Texto fornecido:
......

Horácio Ávila, do Projeto Sete, que trabalha com a população de rua, considera que algumas pessoas não vão aos abrigos por medo de brigas e de serem roubadas.
"Não sei se dormir no metrô é melhor, mas é o único que há para essas pessoas. Escolhem ficar ali porque a temperatura é muito diferente, está abaixo da terra e não estão expostas ao frio", avaliou Ávila.
O Ministro de Desenvolvimento Humano da cidade de Buenos Aires, Gabriel Mraida, disse ao jornal Clarín que a maioria das pessoas em situação de rua "padece de saúde mental ou atravessa situações de vícios, o que dificulta que elas possam tomar decisões sobre o que é melhor para elas, além de se exporem a riscos".

......

Linhas fornecidas:

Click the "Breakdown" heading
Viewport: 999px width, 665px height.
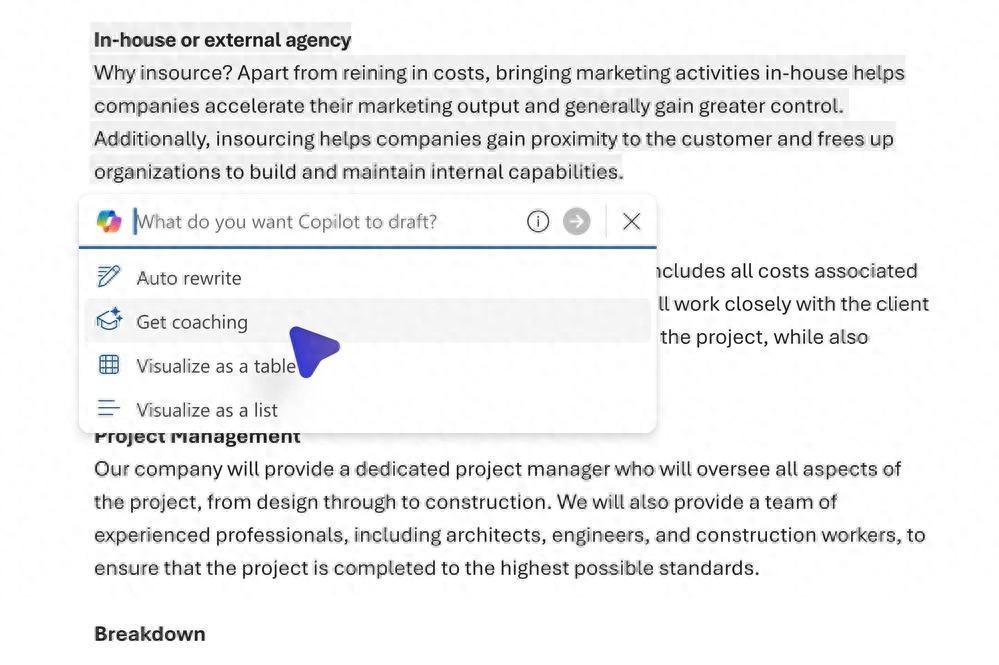click(149, 634)
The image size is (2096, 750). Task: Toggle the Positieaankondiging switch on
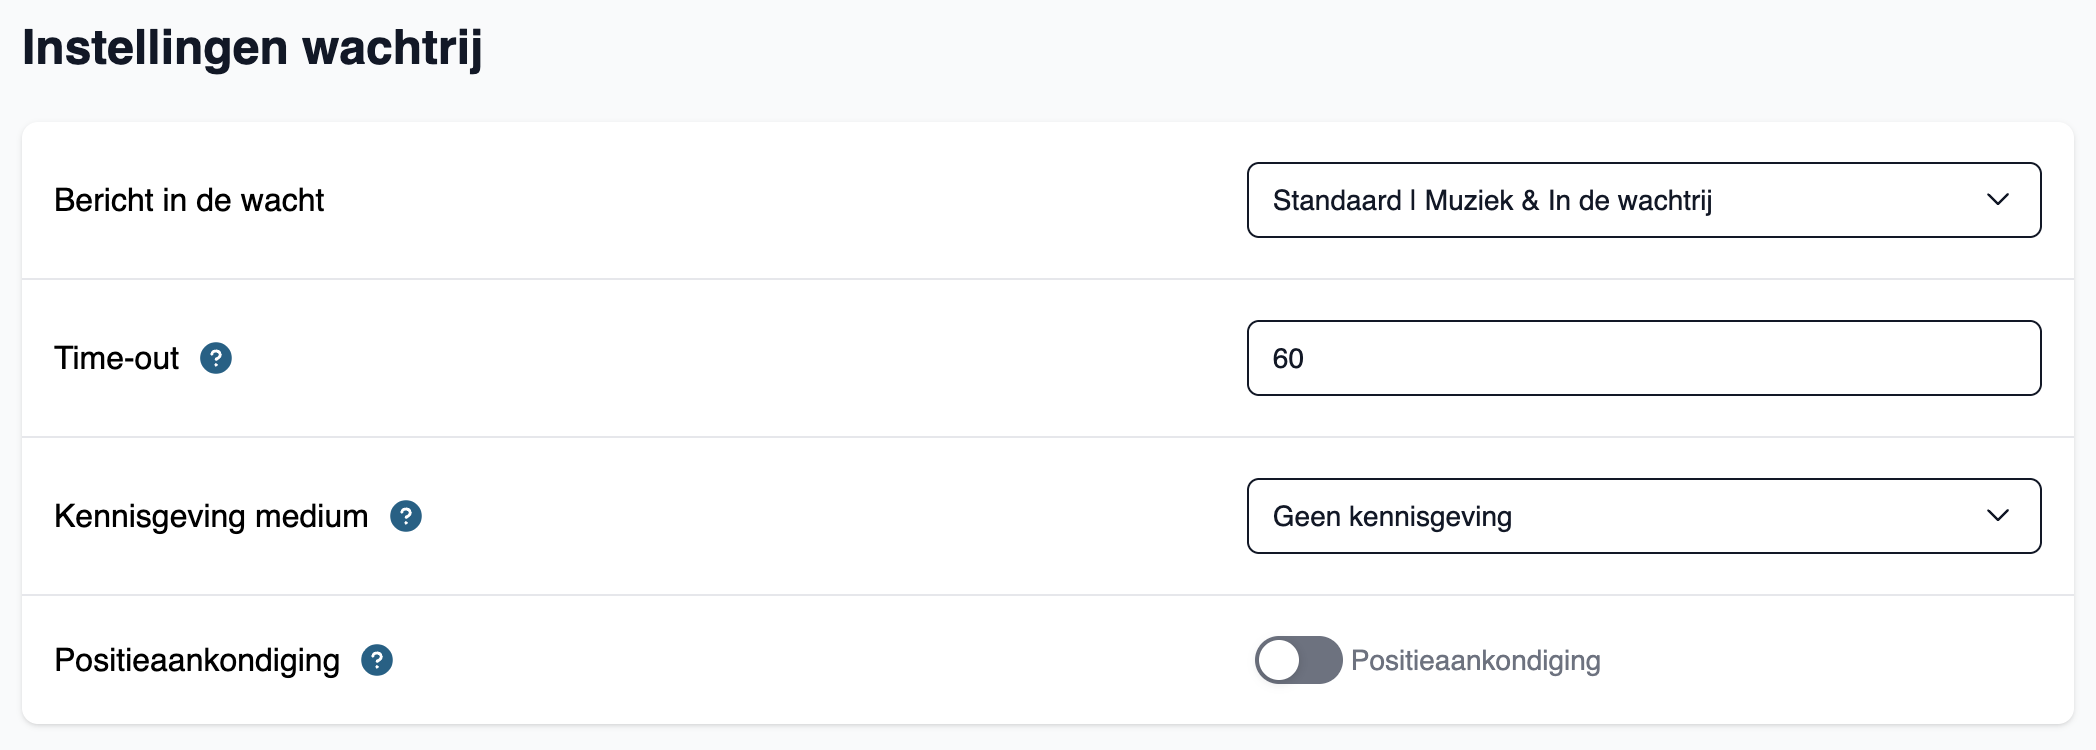pos(1298,660)
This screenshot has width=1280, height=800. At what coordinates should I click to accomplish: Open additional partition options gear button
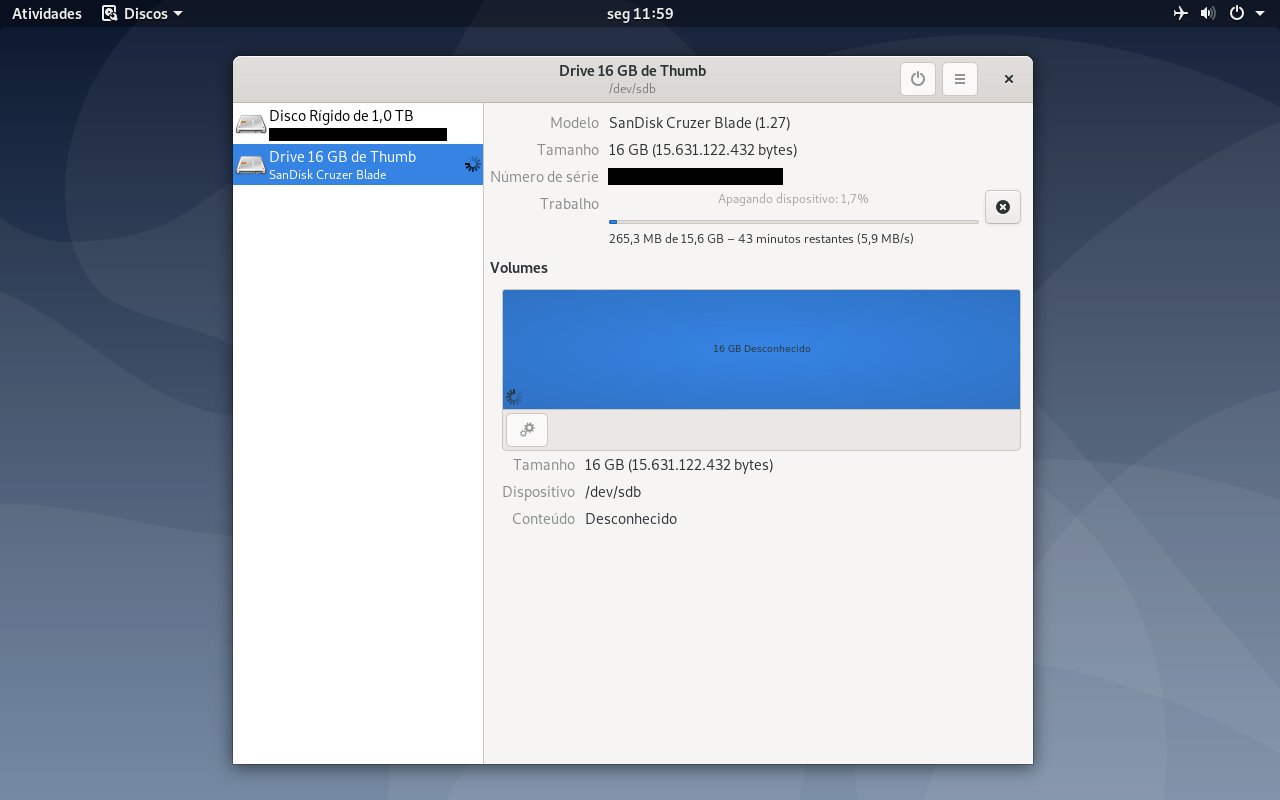click(x=527, y=430)
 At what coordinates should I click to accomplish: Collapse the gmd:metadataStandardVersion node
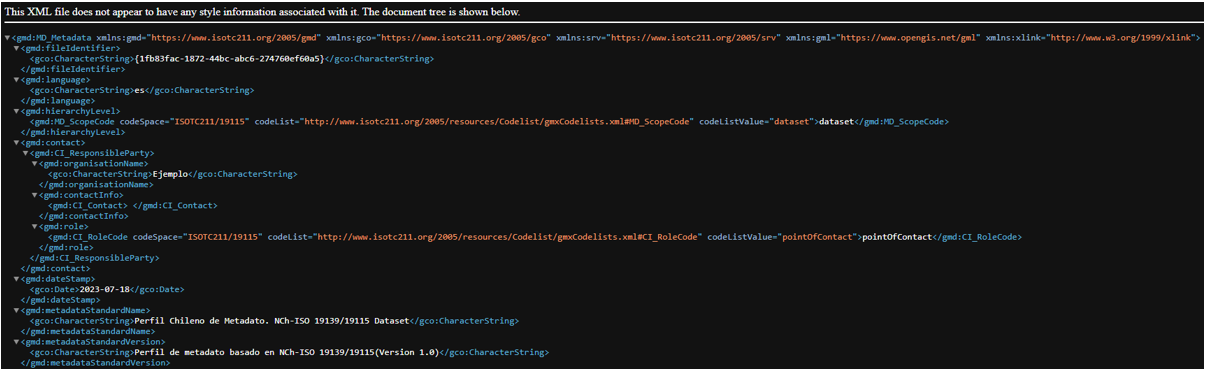pos(15,341)
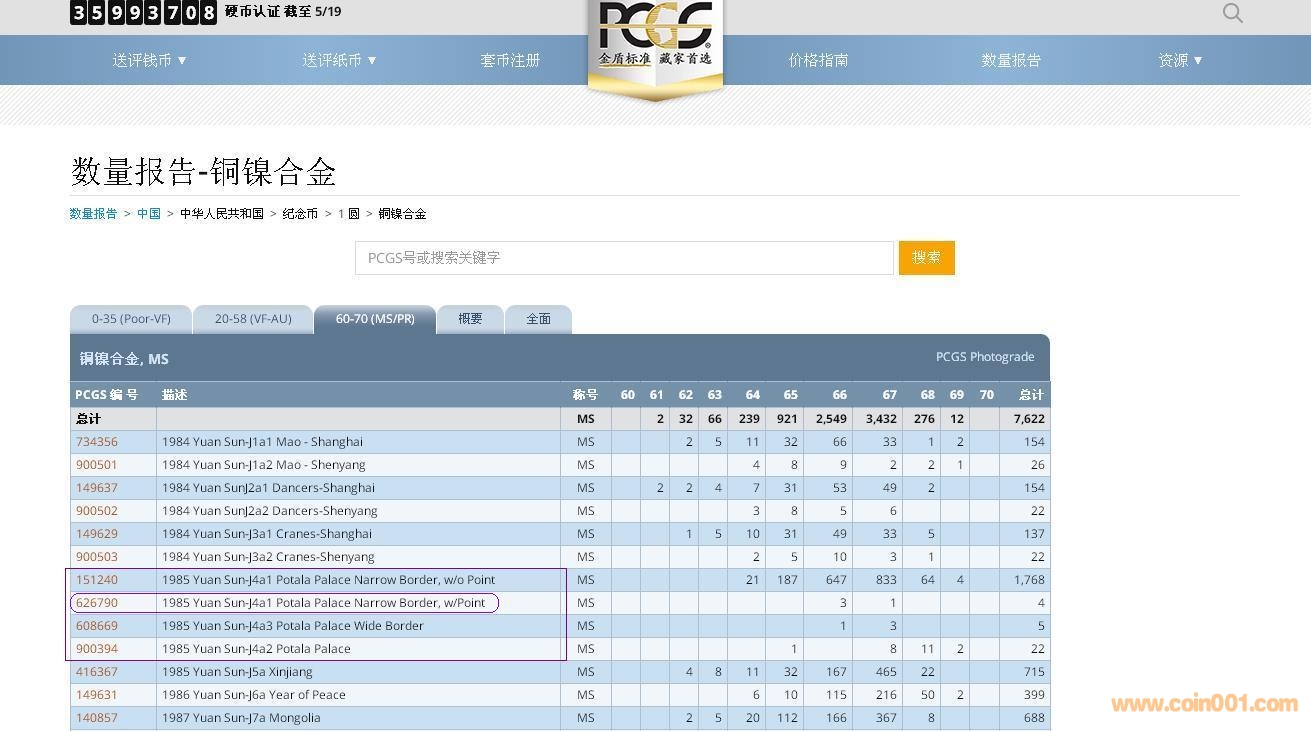The height and width of the screenshot is (731, 1311).
Task: Open the PCGS Photograde link
Action: click(x=984, y=357)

......

Exercício: Diga se cada afirmação abaixo concorda com o texto sobre as pessoas em situação de rua, respondendo sim ou não e citando literalmente as palavras do texto que decidem a resposta. (a) Horácio Ávila trabalha com a população de rua. (b) Ávila afirma com certeza que dormir no metrô é melhor. (c) Gabriel Mraida falou ao jornal Clarín. As linhas não têm nenhum papel nesta atividade.

Resolução do exercício:
(a) Sim: "que trabalha com a população de rua".
(b) Não: "Não sei se dormir no metrô é melhor".
(c) Sim: "disse ao jornal Clarín".